Как-то, когда уже не играл, отдыхал я в Центральных банях. Встретил там Слона. Он ушел из команды и подрабатывал в бане на массаже. Червонец за тело. «Тебя отмассирую за пятерик, по старой памяти». Он узнал меня, конечно. Но потом сказал: «Ладно, слоник, прощаю тебе пятерку, ты ведь еще не Слон, а слоник…»
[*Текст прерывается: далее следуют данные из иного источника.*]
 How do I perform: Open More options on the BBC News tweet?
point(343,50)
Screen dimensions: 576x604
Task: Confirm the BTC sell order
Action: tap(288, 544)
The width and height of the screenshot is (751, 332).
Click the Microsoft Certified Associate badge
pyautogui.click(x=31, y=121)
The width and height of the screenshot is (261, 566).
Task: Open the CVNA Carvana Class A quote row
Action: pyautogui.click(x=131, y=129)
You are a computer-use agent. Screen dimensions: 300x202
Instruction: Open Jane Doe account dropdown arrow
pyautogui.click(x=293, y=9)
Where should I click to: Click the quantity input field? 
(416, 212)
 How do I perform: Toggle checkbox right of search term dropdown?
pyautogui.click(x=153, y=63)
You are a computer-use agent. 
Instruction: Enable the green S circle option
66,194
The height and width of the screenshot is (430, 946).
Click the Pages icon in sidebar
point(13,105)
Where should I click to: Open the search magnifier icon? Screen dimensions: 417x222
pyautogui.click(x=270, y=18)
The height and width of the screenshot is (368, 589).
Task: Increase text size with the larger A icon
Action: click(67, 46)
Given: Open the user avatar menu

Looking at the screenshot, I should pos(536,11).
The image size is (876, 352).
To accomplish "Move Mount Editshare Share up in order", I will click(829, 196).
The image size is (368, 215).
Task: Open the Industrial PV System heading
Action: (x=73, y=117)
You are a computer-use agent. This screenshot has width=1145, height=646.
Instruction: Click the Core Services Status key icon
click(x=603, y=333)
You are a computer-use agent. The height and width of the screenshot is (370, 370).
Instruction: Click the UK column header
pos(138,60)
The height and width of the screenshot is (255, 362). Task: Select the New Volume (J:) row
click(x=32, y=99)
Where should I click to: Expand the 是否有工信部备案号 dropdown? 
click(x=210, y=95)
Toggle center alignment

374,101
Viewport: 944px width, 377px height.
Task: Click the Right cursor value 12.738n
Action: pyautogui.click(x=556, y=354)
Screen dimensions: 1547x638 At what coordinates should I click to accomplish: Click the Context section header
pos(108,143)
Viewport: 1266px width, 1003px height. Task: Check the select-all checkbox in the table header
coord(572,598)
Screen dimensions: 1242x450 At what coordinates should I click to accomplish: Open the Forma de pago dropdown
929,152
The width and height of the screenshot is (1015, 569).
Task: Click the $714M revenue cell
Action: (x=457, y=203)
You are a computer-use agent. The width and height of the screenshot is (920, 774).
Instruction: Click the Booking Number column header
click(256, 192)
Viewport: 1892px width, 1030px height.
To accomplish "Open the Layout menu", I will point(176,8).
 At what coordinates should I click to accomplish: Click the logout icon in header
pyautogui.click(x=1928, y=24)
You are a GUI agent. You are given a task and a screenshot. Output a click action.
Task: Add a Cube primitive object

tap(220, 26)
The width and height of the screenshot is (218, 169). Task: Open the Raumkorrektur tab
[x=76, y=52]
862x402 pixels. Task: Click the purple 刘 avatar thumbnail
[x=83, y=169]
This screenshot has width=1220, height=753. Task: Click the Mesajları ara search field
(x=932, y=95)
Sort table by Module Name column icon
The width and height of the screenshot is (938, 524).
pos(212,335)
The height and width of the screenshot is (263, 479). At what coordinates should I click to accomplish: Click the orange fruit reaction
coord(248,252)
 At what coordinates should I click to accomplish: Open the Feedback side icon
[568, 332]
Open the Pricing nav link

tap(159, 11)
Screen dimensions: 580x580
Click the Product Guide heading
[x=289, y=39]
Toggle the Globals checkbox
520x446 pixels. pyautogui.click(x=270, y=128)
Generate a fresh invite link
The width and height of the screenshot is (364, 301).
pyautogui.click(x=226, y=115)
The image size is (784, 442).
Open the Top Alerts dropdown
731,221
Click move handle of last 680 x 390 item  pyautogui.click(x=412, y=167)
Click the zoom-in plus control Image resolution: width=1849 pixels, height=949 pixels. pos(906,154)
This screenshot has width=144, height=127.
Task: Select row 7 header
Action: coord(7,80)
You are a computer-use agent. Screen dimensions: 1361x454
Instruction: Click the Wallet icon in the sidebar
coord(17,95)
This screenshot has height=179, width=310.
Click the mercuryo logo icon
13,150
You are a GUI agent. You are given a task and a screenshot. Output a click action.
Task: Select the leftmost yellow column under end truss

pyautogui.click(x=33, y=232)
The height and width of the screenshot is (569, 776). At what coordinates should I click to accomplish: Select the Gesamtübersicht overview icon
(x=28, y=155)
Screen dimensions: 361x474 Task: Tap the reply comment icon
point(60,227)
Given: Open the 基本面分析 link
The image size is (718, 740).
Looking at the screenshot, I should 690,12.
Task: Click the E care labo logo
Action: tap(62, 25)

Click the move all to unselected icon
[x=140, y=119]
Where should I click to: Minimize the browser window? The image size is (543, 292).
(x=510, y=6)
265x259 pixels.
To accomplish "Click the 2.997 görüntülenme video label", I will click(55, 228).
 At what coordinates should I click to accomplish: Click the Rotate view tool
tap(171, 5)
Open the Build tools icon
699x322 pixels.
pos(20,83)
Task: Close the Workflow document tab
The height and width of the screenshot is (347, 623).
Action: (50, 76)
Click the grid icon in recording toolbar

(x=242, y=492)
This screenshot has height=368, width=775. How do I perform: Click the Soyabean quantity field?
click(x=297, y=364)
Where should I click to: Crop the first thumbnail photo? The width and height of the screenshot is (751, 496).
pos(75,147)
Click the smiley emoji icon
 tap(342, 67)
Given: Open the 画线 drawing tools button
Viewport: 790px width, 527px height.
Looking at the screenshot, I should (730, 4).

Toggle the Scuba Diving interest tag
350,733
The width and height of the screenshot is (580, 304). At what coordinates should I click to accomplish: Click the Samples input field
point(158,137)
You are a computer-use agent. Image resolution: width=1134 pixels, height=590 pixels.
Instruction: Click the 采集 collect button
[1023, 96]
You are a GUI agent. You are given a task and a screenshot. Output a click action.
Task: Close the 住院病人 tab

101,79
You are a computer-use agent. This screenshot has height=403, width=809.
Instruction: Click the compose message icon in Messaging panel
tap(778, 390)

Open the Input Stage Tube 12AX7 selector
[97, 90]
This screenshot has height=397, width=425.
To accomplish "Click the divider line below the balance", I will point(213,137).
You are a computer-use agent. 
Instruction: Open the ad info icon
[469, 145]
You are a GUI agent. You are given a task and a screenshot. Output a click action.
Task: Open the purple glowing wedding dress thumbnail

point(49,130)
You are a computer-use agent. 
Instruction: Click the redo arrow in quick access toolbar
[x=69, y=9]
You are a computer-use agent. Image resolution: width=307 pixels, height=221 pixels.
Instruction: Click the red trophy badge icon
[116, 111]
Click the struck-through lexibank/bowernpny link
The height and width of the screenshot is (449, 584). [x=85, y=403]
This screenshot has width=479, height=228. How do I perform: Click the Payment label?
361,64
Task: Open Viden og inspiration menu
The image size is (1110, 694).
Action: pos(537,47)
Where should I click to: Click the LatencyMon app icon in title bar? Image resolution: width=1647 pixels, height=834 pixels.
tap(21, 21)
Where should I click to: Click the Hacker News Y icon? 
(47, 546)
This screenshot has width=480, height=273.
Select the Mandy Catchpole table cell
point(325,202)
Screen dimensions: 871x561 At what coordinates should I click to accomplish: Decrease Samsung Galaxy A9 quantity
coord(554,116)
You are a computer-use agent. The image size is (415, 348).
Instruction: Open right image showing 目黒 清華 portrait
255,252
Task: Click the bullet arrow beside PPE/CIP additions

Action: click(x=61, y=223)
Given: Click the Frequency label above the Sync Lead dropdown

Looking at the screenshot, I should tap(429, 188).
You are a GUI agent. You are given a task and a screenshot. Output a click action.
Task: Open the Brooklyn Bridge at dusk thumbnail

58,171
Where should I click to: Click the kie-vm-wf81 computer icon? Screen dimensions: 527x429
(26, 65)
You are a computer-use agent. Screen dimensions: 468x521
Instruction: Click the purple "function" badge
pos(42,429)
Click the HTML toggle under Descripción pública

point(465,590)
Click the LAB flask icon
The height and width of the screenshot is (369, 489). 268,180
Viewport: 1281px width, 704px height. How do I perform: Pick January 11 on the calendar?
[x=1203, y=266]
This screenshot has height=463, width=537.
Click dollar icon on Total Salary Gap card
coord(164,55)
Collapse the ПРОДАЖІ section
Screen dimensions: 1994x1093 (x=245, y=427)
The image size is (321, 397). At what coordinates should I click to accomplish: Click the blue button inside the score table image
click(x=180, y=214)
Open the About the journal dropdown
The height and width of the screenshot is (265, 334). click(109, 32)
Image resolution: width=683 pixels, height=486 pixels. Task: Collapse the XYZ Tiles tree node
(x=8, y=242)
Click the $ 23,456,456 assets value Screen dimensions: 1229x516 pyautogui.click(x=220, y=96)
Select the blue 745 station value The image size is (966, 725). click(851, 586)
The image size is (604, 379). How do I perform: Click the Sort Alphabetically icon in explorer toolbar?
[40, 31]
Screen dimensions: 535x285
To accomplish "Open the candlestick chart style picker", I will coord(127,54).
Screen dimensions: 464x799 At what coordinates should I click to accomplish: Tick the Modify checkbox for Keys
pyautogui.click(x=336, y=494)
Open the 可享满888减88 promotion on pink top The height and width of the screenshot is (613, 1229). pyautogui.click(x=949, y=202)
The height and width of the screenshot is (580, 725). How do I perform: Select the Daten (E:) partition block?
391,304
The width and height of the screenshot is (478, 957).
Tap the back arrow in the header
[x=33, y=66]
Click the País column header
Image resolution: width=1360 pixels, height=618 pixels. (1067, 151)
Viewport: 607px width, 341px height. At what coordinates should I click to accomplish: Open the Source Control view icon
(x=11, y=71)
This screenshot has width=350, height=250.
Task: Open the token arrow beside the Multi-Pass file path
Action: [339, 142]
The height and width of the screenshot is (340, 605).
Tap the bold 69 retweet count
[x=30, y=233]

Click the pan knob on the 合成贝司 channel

Когда я попал в «Локомотив», то примерно недели через две всю команду пригласил к себе ее хозяин — Борис Палыч Бещев, министр путей сообщения. Мы сидели за длинным совещательным столом, но говорил только Рогов — «Уголек», начальник команды. Он невысокого роста и лицо его было темноватым. В свое время он был одним из самых маленьких и злых правых защитников советского футбола. Говорили, он особенно был силен в отборе. Таким я его и помню — не по игре — жестким, не в меру требовательным, все время щиплющим тебя — то окриком, то угрозой «запаковать в армию» на Северный флот, то гонением на молодых, играющих в карты или… В общем, его побаивались, хотя в принципе он был неплохим мужиком. Так вот, когда Бещев спросил о проблемах команды, то Евгений Александрович попросил — кому квартиру, кому телефон, кому еще что-то. В конце он сказал и о моей проблеме, что учусь в Крымском университете и меня надо перевести учиться в Москву. Это было как-то сказано вскользь, и я, зная о трудности этого дела, переживал. Бещев что-то шепнул своему референту — Гиль Акимычу. Тот подошел после встречи и сказал — позвони мне через два-три дня. Вот уж была система! Если что-то делали, то без осечек, если что-то давали, то без промедления. Но если что-то не делали или не давали, то навсегда и без возможностей сделать это по-другому. Так вот, я позвонил референту министра ровно через три дня. Он сказал: «Я вас поздравляю, вы зачислены…» Я опешил. Куда, как? Это же так трудно, невообразимо — перевестись. «Что молчишь, Александр, поезжай в институт инженеров железнодорожного транспорта на улице Часовой и посмотри на доску приказов. И еще — играй на здоровье! До встречи!» Я взял тачку и через полчаса был в институте. На доске приказов я прочитал: «Такого-то зачислить на третий курс, в связи с переводом…» Я обалдел. Я думал, что на это уйдут месяцы. И вот…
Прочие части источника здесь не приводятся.